Re: Les trompettes d'un guitariste

Publié : 20 septembre 2016, 20:49
par Liza
Je soulignais Trenet.

Brassens, je connais mieux, j'aime certaines tournures de langage qu'il utilisait.

Ma préférée, si je devais choisir, pas facile, je dirais l'Auvergnat.

Re: Les trompettes d'un guitariste

Publié : 20 septembre 2016, 21:34
par Aureplume
Mon dieu ! Le nombre de fois où j'ai du faire la faute est incalculable !
C'est la première fois que je réalise que j'écris mal son nom !

Ma préférée est la "Supplique pour être enterré à la plage de Sète". En termes d'air ou de style musical, je ne suis pas spécialement admiratif, je trouve ça sympathique mais loin d'être extraordinaire. En revanche,le personnage et les textes me transportent. Sa diction presque parfaite aussi.
Peut-être aussi marqué par le fait que c'est un des rares vieux chanteurs français dont une dizaine de musique peuvent être immédiatement reconnues voir entonnées (à vrai dire, ça se perd de plus en plus, je dois bien être un des seuls de ma génération a être un grand amateur de Brassens).

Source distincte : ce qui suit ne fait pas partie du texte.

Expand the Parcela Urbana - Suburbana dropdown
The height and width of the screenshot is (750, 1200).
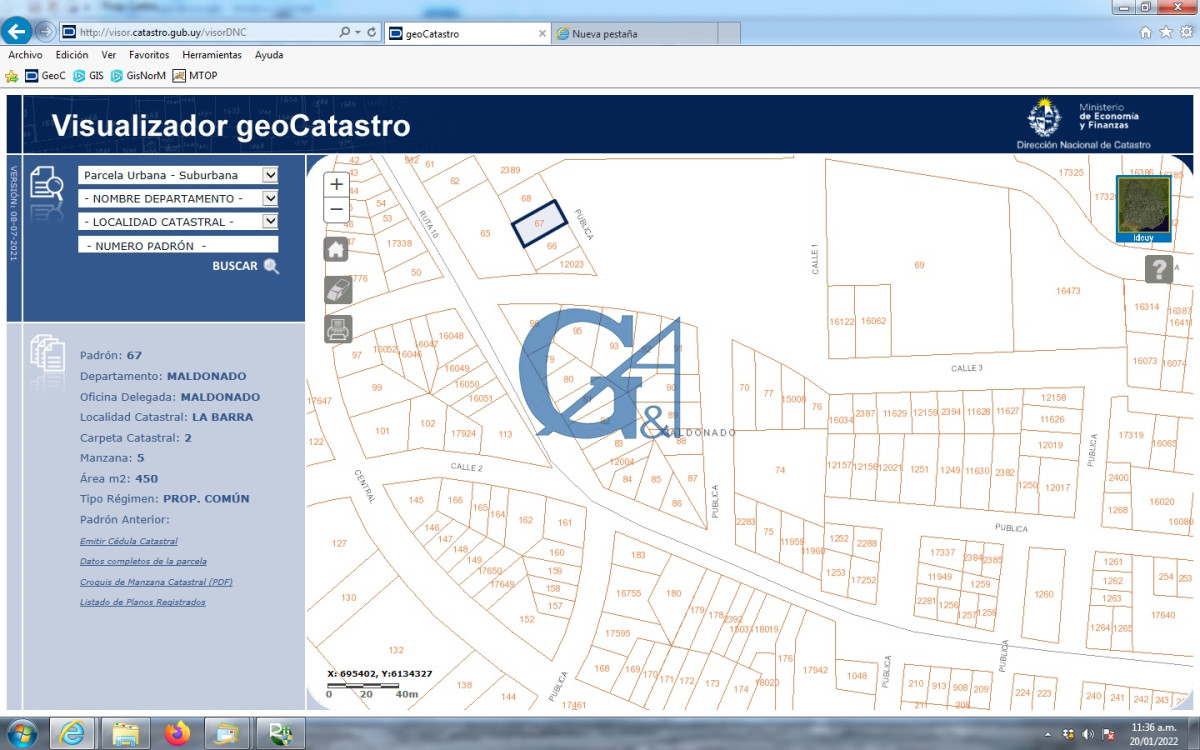point(269,175)
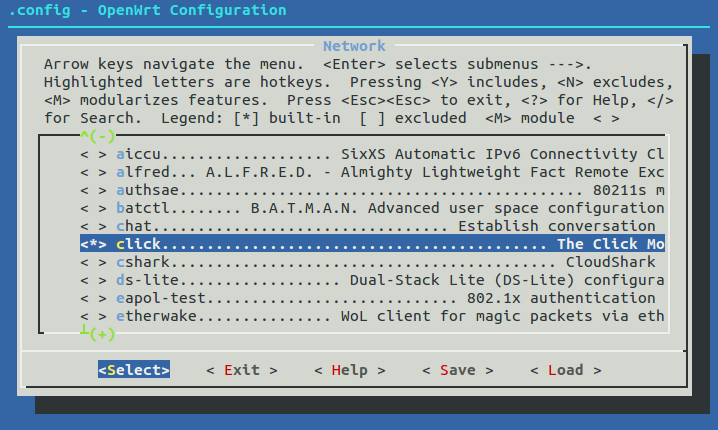This screenshot has width=718, height=430.
Task: Click the highlighted click menu entry
Action: [x=390, y=245]
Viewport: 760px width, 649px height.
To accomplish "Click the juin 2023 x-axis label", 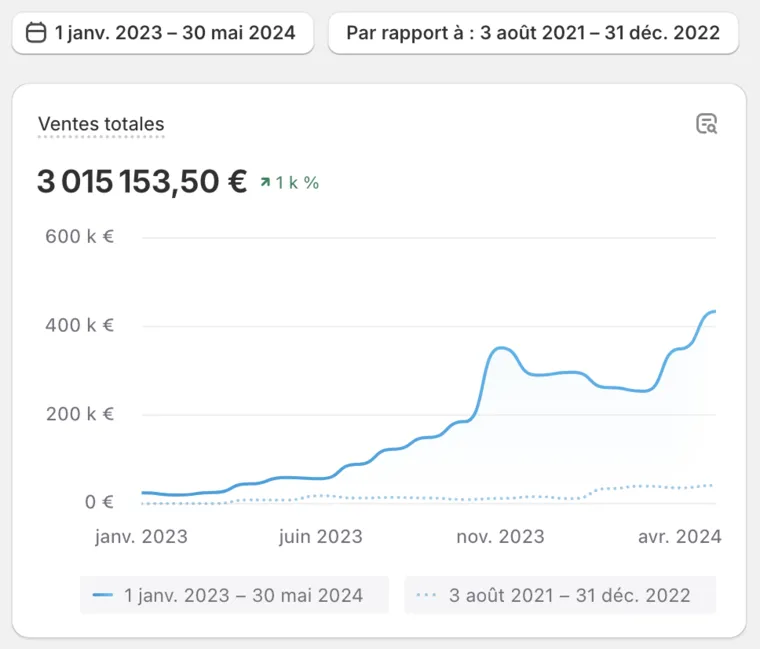I will (x=320, y=537).
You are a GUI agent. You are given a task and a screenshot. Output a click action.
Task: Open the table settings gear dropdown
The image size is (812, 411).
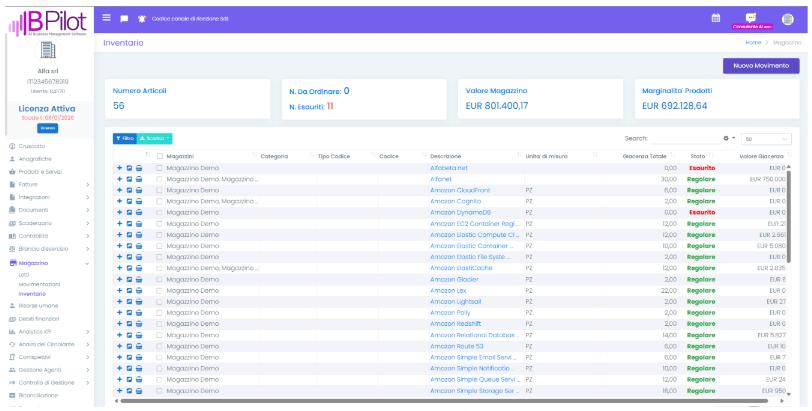729,138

Bref, ça a bercé mon enfance, je le revendique toujours fièrement, un des héritages musicaux de mes parents.

Re: Les trompettes d'un guitariste

Publié : 20 septembre 2016, 22:03
par Montparnasse
Liza a écrit :Charles Trenet, je connais mal, j'avoue, c'était une autre époque.
Ah, je te le recommande, il a un style unique. Son écriture est très mystérieuse, c'est parfois un « voyant » comme le sont les grands poètes.